Objective:
Copy out the listing below line for line, with no changes.

Data shown:
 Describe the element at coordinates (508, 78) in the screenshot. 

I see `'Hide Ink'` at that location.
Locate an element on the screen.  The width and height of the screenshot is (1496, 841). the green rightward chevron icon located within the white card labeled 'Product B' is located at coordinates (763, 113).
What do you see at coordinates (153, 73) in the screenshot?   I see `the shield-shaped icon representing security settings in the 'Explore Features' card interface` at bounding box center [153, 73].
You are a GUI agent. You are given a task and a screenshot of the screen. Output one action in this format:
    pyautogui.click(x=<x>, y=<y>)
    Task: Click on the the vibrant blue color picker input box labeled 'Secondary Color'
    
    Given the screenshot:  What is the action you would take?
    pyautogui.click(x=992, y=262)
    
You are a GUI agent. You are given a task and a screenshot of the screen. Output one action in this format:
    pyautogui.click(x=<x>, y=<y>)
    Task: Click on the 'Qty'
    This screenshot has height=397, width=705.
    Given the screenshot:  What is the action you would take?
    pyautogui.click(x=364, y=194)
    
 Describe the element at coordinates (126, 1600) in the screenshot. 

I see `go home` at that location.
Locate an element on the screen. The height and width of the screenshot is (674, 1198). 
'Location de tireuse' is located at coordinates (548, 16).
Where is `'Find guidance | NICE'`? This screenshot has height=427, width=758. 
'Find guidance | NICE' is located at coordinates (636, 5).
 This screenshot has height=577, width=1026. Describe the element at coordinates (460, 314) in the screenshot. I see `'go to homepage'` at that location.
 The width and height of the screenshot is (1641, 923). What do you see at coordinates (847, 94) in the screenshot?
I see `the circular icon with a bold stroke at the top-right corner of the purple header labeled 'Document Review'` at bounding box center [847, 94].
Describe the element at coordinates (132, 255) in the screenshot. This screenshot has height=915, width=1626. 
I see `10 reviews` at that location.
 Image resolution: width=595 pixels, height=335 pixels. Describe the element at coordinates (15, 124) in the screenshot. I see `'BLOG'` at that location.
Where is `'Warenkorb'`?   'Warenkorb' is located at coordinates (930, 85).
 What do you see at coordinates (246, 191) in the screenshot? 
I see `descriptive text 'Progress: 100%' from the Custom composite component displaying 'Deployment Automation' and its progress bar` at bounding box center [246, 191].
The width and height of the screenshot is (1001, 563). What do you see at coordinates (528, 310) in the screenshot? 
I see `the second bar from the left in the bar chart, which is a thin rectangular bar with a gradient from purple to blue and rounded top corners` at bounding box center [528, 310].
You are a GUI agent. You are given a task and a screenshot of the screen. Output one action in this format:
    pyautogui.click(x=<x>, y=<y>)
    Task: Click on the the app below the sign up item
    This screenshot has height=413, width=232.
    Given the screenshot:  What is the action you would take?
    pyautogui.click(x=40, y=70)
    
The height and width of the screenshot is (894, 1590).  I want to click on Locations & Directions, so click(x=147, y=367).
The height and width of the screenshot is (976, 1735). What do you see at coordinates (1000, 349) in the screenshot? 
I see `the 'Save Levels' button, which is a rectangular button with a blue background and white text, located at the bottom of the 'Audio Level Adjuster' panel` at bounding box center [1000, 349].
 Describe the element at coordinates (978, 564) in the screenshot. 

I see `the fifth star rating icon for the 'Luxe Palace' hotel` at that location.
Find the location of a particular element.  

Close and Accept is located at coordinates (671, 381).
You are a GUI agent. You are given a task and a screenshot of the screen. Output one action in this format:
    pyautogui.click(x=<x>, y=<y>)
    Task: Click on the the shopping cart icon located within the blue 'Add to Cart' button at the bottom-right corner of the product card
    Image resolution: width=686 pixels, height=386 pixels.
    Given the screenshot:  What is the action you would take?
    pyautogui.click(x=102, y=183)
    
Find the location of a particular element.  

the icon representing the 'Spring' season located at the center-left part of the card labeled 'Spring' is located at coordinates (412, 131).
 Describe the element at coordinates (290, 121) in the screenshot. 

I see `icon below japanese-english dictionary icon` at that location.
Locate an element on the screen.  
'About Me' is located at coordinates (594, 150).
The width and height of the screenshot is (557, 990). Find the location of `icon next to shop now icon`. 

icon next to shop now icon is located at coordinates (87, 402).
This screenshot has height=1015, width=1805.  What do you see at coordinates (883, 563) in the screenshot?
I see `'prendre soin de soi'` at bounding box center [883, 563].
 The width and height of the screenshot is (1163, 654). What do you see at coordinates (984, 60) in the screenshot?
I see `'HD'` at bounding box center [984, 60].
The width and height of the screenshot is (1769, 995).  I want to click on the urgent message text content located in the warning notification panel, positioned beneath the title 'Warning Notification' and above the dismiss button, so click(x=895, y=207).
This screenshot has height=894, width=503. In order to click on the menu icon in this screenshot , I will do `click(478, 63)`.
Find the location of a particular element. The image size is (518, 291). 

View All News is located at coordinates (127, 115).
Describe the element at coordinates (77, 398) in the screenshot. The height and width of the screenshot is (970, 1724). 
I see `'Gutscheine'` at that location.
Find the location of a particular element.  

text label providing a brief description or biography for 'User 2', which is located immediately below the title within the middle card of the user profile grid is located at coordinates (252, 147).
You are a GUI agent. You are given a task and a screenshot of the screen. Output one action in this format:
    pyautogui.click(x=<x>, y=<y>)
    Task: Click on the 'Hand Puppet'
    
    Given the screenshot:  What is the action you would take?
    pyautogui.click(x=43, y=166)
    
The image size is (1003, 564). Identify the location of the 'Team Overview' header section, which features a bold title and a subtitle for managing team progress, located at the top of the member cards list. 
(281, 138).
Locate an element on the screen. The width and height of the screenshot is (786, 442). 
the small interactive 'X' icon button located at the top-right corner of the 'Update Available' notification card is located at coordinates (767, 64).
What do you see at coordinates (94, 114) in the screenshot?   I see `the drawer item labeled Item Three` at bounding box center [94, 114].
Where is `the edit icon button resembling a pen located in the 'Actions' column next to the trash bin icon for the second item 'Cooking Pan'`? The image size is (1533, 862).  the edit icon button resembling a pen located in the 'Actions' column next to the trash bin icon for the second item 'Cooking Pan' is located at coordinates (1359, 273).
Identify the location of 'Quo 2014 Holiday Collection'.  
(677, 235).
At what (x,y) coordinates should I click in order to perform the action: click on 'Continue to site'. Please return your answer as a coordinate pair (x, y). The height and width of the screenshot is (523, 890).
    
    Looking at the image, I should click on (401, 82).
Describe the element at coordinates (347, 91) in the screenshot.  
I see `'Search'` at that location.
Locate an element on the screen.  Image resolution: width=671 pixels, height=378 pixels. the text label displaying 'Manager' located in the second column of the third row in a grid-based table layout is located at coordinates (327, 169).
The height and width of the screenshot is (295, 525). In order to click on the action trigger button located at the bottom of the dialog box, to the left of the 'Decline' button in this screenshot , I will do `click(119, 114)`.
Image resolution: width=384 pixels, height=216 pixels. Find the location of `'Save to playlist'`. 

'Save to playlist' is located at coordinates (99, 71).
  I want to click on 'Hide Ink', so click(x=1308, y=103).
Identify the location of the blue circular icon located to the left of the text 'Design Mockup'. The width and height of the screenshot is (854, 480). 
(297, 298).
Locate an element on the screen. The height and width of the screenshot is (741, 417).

Expected answer:
 Describe the element at coordinates (508, 78) in the screenshot. 

I see `'Hide Ink'` at that location.
Locate an element on the screen.  The width and height of the screenshot is (1496, 841). the green rightward chevron icon located within the white card labeled 'Product B' is located at coordinates (763, 113).
What do you see at coordinates (153, 73) in the screenshot?   I see `the shield-shaped icon representing security settings in the 'Explore Features' card interface` at bounding box center [153, 73].
You are a GUI agent. You are given a task and a screenshot of the screen. Output one action in this format:
    pyautogui.click(x=<x>, y=<y>)
    Task: Click on the the vibrant blue color picker input box labeled 'Secondary Color'
    
    Given the screenshot:  What is the action you would take?
    pyautogui.click(x=992, y=262)
    
You are a GUI agent. You are given a task and a screenshot of the screen. Output one action in this format:
    pyautogui.click(x=<x>, y=<y>)
    Task: Click on the 'Qty'
    This screenshot has height=397, width=705.
    Given the screenshot:  What is the action you would take?
    pyautogui.click(x=364, y=194)
    
 Describe the element at coordinates (126, 1600) in the screenshot. 

I see `go home` at that location.
Locate an element on the screen. The height and width of the screenshot is (674, 1198). 
'Location de tireuse' is located at coordinates (548, 16).
Where is `'Find guidance | NICE'`? This screenshot has height=427, width=758. 
'Find guidance | NICE' is located at coordinates (636, 5).
 This screenshot has height=577, width=1026. Describe the element at coordinates (460, 314) in the screenshot. I see `'go to homepage'` at that location.
 The width and height of the screenshot is (1641, 923). What do you see at coordinates (847, 94) in the screenshot?
I see `the circular icon with a bold stroke at the top-right corner of the purple header labeled 'Document Review'` at bounding box center [847, 94].
Describe the element at coordinates (132, 255) in the screenshot. This screenshot has height=915, width=1626. 
I see `10 reviews` at that location.
 Image resolution: width=595 pixels, height=335 pixels. Describe the element at coordinates (15, 124) in the screenshot. I see `'BLOG'` at that location.
Where is `'Warenkorb'`?   'Warenkorb' is located at coordinates (930, 85).
 What do you see at coordinates (246, 191) in the screenshot? 
I see `descriptive text 'Progress: 100%' from the Custom composite component displaying 'Deployment Automation' and its progress bar` at bounding box center [246, 191].
The width and height of the screenshot is (1001, 563). What do you see at coordinates (528, 310) in the screenshot? 
I see `the second bar from the left in the bar chart, which is a thin rectangular bar with a gradient from purple to blue and rounded top corners` at bounding box center [528, 310].
You are a GUI agent. You are given a task and a screenshot of the screen. Output one action in this format:
    pyautogui.click(x=<x>, y=<y>)
    Task: Click on the the app below the sign up item
    This screenshot has height=413, width=232.
    Given the screenshot:  What is the action you would take?
    pyautogui.click(x=40, y=70)
    
The height and width of the screenshot is (894, 1590).  I want to click on Locations & Directions, so click(x=147, y=367).
The height and width of the screenshot is (976, 1735). What do you see at coordinates (1000, 349) in the screenshot? 
I see `the 'Save Levels' button, which is a rectangular button with a blue background and white text, located at the bottom of the 'Audio Level Adjuster' panel` at bounding box center [1000, 349].
 Describe the element at coordinates (978, 564) in the screenshot. 

I see `the fifth star rating icon for the 'Luxe Palace' hotel` at that location.
Find the location of a particular element.  

Close and Accept is located at coordinates (671, 381).
You are a GUI agent. You are given a task and a screenshot of the screen. Output one action in this format:
    pyautogui.click(x=<x>, y=<y>)
    Task: Click on the the shopping cart icon located within the blue 'Add to Cart' button at the bottom-right corner of the product card
    Image resolution: width=686 pixels, height=386 pixels.
    Given the screenshot:  What is the action you would take?
    pyautogui.click(x=102, y=183)
    
Find the location of a particular element.  

the icon representing the 'Spring' season located at the center-left part of the card labeled 'Spring' is located at coordinates (412, 131).
 Describe the element at coordinates (290, 121) in the screenshot. 

I see `icon below japanese-english dictionary icon` at that location.
Locate an element on the screen.  
'About Me' is located at coordinates (594, 150).
The width and height of the screenshot is (557, 990). Find the location of `icon next to shop now icon`. 

icon next to shop now icon is located at coordinates (87, 402).
This screenshot has height=1015, width=1805.  What do you see at coordinates (883, 563) in the screenshot?
I see `'prendre soin de soi'` at bounding box center [883, 563].
 The width and height of the screenshot is (1163, 654). What do you see at coordinates (984, 60) in the screenshot?
I see `'HD'` at bounding box center [984, 60].
The width and height of the screenshot is (1769, 995).  I want to click on the urgent message text content located in the warning notification panel, positioned beneath the title 'Warning Notification' and above the dismiss button, so click(x=895, y=207).
This screenshot has height=894, width=503. In order to click on the menu icon in this screenshot , I will do `click(478, 63)`.
Find the location of a particular element. The image size is (518, 291). 

View All News is located at coordinates (127, 115).
Describe the element at coordinates (77, 398) in the screenshot. The height and width of the screenshot is (970, 1724). 
I see `'Gutscheine'` at that location.
Find the location of a particular element.  

text label providing a brief description or biography for 'User 2', which is located immediately below the title within the middle card of the user profile grid is located at coordinates (252, 147).
You are a GUI agent. You are given a task and a screenshot of the screen. Output one action in this format:
    pyautogui.click(x=<x>, y=<y>)
    Task: Click on the 'Hand Puppet'
    
    Given the screenshot:  What is the action you would take?
    pyautogui.click(x=43, y=166)
    
The image size is (1003, 564). Identify the location of the 'Team Overview' header section, which features a bold title and a subtitle for managing team progress, located at the top of the member cards list. 
(281, 138).
Locate an element on the screen. The width and height of the screenshot is (786, 442). 
the small interactive 'X' icon button located at the top-right corner of the 'Update Available' notification card is located at coordinates (767, 64).
What do you see at coordinates (94, 114) in the screenshot?   I see `the drawer item labeled Item Three` at bounding box center [94, 114].
Where is `the edit icon button resembling a pen located in the 'Actions' column next to the trash bin icon for the second item 'Cooking Pan'`? The image size is (1533, 862).  the edit icon button resembling a pen located in the 'Actions' column next to the trash bin icon for the second item 'Cooking Pan' is located at coordinates (1359, 273).
Identify the location of 'Quo 2014 Holiday Collection'.  
(677, 235).
At what (x,y) coordinates should I click in order to perform the action: click on 'Continue to site'. Please return your answer as a coordinate pair (x, y). The height and width of the screenshot is (523, 890).
    
    Looking at the image, I should click on (401, 82).
Describe the element at coordinates (347, 91) in the screenshot.  
I see `'Search'` at that location.
Locate an element on the screen.  Image resolution: width=671 pixels, height=378 pixels. the text label displaying 'Manager' located in the second column of the third row in a grid-based table layout is located at coordinates (327, 169).
The height and width of the screenshot is (295, 525). In order to click on the action trigger button located at the bottom of the dialog box, to the left of the 'Decline' button in this screenshot , I will do `click(119, 114)`.
Image resolution: width=384 pixels, height=216 pixels. Find the location of `'Save to playlist'`. 

'Save to playlist' is located at coordinates (99, 71).
  I want to click on 'Hide Ink', so click(x=1308, y=103).
Identify the location of the blue circular icon located to the left of the text 'Design Mockup'. The width and height of the screenshot is (854, 480). 
(297, 298).
Locate an element on the screen. The height and width of the screenshot is (741, 417).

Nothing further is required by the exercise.